Tertullian, Prescription against Heretics, Chapter 32

Tertullian is arguing that even the heretics of the period could claim something resembling apostolic succession so an addition standard must be applied. That of the rule of faith, not an apostolic chrismation. The rule of faith itself cannot include apostolic succession as a doctrine since this would render the distinction between the two tests pointless, it is circular reasoning. Thankfully, Tertullian in the same document outlines what is known as the rule of faith. He writes…

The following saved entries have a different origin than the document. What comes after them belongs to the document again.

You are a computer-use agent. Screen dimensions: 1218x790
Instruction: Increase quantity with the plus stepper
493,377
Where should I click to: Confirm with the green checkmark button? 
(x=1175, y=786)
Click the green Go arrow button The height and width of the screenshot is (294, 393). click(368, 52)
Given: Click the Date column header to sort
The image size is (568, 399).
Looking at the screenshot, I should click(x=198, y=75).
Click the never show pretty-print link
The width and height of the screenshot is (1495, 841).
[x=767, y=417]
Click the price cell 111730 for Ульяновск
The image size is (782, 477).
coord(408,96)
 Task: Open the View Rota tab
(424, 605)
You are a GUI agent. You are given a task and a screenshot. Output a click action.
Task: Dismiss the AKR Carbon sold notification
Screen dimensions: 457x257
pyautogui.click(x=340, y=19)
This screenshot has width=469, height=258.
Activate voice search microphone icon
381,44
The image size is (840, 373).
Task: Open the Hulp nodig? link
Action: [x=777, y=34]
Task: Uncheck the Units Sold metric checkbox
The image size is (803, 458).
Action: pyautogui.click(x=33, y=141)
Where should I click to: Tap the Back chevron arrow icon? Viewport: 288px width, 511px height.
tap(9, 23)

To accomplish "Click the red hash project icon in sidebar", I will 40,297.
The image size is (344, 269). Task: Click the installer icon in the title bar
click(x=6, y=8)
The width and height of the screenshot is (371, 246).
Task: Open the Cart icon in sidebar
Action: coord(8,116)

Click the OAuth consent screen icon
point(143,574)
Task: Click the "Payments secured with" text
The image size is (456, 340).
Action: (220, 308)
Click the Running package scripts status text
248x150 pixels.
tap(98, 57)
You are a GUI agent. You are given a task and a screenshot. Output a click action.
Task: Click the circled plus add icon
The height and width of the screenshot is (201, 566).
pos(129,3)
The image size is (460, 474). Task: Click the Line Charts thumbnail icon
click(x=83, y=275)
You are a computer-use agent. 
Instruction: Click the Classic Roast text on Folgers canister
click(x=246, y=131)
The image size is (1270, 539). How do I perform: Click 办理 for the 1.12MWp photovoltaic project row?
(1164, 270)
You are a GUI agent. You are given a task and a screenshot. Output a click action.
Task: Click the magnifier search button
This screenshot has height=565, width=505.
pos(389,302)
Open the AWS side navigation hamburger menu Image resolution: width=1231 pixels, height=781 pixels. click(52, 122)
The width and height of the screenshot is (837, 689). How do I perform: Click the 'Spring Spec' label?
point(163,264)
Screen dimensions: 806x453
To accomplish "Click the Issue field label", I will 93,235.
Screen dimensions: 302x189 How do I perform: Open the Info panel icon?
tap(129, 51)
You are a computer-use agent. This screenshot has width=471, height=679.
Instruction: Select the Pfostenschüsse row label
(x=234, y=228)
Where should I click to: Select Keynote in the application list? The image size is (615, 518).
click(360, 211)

Now, with regard to this rule of faith— that we may from this point acknowledge what it is which we defend — it is, you must know, that which prescribes the belief that there is one only God, and that He is none other than the Creator of the world, who produced all things out of nothing through His own Word, first of all sent forth; that this Word is called His Son, and, under the name of God, was seen in diverse manners by the patriarchs, heard at all times in the prophets, at last brought down by the Spirit and Power of the Father into the Virgin Mary, was made flesh in her womb, and, being born of her, went forth as Jesus Christ; thenceforth He preached the new law and the new promise of the kingdom of heaven, worked miracles; having been crucified, He rose again the third day; (then) having ascended into the heavens, He sat at the right hand of the Father; sent instead of Himself the Power of the Holy Ghost to lead such as believe; will come with glory to take the saints to the enjoyment of everlasting life and of the heavenly promises, and to condemn the wicked to everlasting fire, after the resurrection of both these classes shall have happened, together with the restoration of their flesh. This rule, as it will be proved, was taught by Christ, and raises among ourselves no other questions than those which heresies introduce, and which make men heretics.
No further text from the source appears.